I was originally going to type "right-wing talk radio host", and then worried if I typed that it would seem like some kind of judgement. I'm a relatively left-wing guy myself, and if I identify Doyle as right-wing does that form some kind of judgement against him on my part? It doesn't, or at least I don't think it does. One thing I do appreciate from Doyle's post-acting role as political commentator is his coining of the phrase "grapefruit mentality": the idea that if the news media ran a story every night about a grapefruit, Americans would flock to see the grapefruit themselves and generally obsess over it. It's this mentality that explains why everybody seems to keenly follow news of crazy old people in Wisconsin finding the image of Jesus in their breakfast cereal, or think they need to know or have an opinion on celebrity divorces.
I've digressed.
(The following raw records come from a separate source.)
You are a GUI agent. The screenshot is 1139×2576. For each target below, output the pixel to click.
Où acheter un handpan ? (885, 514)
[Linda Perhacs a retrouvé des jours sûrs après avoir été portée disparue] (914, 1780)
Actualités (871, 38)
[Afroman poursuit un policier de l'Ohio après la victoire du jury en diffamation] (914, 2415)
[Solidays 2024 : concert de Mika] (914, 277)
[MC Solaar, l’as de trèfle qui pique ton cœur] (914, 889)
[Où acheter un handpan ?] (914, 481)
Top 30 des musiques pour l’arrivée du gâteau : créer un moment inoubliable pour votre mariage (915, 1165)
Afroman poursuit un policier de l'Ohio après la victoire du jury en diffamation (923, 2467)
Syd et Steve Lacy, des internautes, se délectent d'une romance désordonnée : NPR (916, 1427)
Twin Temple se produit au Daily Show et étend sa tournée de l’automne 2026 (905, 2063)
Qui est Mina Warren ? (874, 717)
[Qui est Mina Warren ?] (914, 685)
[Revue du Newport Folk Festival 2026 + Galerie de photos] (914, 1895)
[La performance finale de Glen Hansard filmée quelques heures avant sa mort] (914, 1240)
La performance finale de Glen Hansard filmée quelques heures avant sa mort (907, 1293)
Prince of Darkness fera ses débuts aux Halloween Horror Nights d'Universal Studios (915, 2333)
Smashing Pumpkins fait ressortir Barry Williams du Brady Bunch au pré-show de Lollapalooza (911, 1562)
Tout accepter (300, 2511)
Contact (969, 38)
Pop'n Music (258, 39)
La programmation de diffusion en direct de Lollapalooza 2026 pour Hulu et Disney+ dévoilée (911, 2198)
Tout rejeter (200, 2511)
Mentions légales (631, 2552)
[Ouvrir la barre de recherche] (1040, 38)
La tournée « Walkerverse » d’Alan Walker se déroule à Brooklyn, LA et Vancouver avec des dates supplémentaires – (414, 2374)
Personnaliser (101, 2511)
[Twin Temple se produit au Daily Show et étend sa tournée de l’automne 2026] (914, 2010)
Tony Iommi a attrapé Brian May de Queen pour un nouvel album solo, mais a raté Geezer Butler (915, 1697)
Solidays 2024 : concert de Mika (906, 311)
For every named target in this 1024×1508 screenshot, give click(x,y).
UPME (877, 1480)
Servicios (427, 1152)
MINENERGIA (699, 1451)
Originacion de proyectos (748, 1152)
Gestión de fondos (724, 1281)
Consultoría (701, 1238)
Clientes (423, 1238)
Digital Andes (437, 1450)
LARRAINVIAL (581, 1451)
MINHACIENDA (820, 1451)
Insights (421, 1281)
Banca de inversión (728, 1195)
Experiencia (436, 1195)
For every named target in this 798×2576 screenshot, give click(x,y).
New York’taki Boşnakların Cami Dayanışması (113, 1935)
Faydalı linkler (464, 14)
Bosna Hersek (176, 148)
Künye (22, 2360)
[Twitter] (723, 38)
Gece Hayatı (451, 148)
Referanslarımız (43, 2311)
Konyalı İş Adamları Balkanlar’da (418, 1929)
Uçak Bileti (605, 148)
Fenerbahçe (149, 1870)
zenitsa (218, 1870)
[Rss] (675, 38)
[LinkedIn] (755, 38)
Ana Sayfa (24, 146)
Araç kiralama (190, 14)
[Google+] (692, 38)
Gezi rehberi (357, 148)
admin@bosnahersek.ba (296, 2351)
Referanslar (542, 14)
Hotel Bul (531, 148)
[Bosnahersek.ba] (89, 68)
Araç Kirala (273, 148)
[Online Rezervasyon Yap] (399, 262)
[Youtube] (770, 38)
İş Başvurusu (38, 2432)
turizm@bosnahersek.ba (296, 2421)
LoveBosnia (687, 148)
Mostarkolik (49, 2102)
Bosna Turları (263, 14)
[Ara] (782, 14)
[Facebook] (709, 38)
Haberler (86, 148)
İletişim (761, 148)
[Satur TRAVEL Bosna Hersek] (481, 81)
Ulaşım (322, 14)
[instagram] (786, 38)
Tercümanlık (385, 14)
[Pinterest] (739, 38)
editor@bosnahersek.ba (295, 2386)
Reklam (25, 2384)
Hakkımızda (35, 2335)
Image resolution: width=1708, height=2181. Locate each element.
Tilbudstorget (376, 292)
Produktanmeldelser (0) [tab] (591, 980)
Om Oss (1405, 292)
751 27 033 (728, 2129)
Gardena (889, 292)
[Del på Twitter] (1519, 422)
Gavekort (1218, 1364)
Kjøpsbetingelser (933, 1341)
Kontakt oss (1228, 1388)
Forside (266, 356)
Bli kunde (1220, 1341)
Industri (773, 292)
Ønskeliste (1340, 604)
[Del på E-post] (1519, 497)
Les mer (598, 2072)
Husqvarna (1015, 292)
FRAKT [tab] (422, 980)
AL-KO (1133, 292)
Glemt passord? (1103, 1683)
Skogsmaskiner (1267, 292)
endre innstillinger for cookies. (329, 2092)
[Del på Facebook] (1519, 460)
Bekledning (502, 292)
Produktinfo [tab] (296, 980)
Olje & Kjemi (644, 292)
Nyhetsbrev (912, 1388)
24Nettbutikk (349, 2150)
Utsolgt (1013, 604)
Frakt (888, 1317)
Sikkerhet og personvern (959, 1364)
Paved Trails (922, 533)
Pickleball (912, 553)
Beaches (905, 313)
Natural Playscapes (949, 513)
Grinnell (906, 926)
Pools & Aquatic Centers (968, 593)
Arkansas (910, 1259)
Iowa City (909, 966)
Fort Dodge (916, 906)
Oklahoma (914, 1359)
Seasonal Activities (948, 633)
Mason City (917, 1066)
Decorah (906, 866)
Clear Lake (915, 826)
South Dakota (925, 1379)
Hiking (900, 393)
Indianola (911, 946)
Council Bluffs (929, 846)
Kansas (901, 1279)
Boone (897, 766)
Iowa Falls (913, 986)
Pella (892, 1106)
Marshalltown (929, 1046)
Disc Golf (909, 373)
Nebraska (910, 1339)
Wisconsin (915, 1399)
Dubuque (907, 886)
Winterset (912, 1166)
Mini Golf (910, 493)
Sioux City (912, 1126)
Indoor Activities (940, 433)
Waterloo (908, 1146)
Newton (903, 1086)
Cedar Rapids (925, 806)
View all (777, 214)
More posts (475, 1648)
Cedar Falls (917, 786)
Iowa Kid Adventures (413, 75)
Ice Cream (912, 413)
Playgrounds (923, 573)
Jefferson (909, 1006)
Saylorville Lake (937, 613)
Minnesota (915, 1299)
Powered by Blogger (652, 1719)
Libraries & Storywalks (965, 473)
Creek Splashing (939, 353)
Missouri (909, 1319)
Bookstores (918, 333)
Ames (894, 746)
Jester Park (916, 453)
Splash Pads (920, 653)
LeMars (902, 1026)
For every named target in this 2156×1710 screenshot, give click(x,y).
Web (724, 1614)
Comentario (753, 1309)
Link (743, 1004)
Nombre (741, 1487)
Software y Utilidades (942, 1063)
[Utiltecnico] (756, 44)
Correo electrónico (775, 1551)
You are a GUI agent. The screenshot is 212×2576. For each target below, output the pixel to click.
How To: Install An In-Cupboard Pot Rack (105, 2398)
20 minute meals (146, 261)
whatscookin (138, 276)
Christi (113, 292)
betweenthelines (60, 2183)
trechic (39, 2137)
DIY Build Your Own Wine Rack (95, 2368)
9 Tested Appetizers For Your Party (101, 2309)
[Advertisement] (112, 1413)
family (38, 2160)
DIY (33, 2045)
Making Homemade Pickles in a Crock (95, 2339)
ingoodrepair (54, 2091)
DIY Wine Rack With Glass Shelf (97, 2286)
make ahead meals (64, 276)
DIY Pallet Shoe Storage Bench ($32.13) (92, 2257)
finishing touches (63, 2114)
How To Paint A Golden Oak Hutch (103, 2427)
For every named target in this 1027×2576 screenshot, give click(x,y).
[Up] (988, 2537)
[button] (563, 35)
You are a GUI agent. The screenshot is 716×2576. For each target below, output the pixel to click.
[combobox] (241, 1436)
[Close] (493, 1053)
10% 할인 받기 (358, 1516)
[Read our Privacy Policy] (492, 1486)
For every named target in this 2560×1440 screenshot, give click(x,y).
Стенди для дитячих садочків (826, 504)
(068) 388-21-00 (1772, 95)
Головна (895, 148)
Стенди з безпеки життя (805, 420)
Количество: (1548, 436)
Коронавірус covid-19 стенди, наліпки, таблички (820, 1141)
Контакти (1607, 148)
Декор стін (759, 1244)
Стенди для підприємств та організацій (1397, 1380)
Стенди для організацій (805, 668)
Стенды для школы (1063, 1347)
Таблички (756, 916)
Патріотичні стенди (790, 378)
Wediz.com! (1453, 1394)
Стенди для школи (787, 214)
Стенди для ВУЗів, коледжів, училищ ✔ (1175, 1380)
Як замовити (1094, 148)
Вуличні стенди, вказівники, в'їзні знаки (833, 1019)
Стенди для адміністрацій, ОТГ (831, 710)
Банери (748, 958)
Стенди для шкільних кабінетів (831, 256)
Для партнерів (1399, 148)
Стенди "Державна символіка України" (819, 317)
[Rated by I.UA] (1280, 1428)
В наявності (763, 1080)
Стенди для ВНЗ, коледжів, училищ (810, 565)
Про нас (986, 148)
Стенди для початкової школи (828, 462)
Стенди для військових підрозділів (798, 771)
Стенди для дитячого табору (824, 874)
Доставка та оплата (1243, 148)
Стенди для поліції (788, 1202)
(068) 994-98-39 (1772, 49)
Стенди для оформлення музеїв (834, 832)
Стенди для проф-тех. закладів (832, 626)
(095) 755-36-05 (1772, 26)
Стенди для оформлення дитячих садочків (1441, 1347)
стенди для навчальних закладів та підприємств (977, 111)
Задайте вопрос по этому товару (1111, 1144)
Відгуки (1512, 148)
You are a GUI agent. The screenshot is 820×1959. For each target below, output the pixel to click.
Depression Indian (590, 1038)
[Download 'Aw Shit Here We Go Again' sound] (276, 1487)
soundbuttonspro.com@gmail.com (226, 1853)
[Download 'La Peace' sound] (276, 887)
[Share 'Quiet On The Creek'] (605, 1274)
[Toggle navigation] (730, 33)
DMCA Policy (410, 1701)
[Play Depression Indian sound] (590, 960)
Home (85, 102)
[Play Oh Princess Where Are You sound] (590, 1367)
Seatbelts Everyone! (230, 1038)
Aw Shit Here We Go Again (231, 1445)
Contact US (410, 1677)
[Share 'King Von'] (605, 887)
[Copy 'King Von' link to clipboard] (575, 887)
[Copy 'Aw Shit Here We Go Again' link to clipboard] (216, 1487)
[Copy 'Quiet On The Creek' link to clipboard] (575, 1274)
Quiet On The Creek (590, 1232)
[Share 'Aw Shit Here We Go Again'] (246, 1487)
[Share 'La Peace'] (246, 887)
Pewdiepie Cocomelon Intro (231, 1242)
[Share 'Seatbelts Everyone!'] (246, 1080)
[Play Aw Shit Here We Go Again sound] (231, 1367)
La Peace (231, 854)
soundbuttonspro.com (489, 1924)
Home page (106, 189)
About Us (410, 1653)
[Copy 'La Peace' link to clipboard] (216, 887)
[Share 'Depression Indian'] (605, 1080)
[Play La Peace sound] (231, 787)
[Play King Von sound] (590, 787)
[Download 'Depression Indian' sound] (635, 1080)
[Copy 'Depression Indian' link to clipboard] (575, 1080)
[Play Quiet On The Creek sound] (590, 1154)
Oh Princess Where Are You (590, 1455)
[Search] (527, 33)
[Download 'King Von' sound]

Where was I?
Elaine Thomas guest stars as Lianna Kemmer, a former acquaintance of Garibaldi's who still blames him for the death of her father. She's the weakest link in the episode, giving a very unconvincing, relatively flat performance. She's also the centre of a very big jump in logic: would someone competent enough to be head of security for a President be so bitter about the man she holds responsible for her father's death to leap to the conclusion that he's trying to murder her boss? It feels silly, and rather trite.
Thankfully once Garibaldi is on the run he gets to have two conversations in turn with Ambassadors Londo and G'Kar, the two shining lights of Babylon 5. Both scenes are insightful and well-scripted. I particularly liked one line of G'Kar's: "The universe
runs on the complex interweaving of three elements: energy, matter,
and enlightened self-interest." I don't think J. Michael Straczynski is an exceptional great writer, but he does knock a ball out of the park now and then, dialogue-wise. (This episode is credited to series story editor Marc Scott Zicree, but Straczynski has claimed online that this line was his.)
There's lots of nice detail: a low gravity environment on the station where everyone has to hold onto hand rails to avoid bouncing away, the body of a maintenance worker flailing away into deep space when caught in an explosion, that hilarious prayis mantis puppet who keeps cropping up from episode to episode, and so on. It's the small stuff that I think helped endear Babylon 5 to so many science fiction fans - they appreciate these kinds of embellishments.
The problem I've had when scoring a lot of Babylon 5 episodes is that so many of them fall right in the middle: not so bad that I'd actively recommend viewers avoid them, but in turn not good enough for me to feel wholly comfortable talking them up either. This is another one of the fence-sitters, but in this case I think the good outweighs the bad just enough for me to give it the thumbs up. So that makes four good episodes out of eleven. We're halfway through Babylon 5 Season 1, and it's scoring 36%.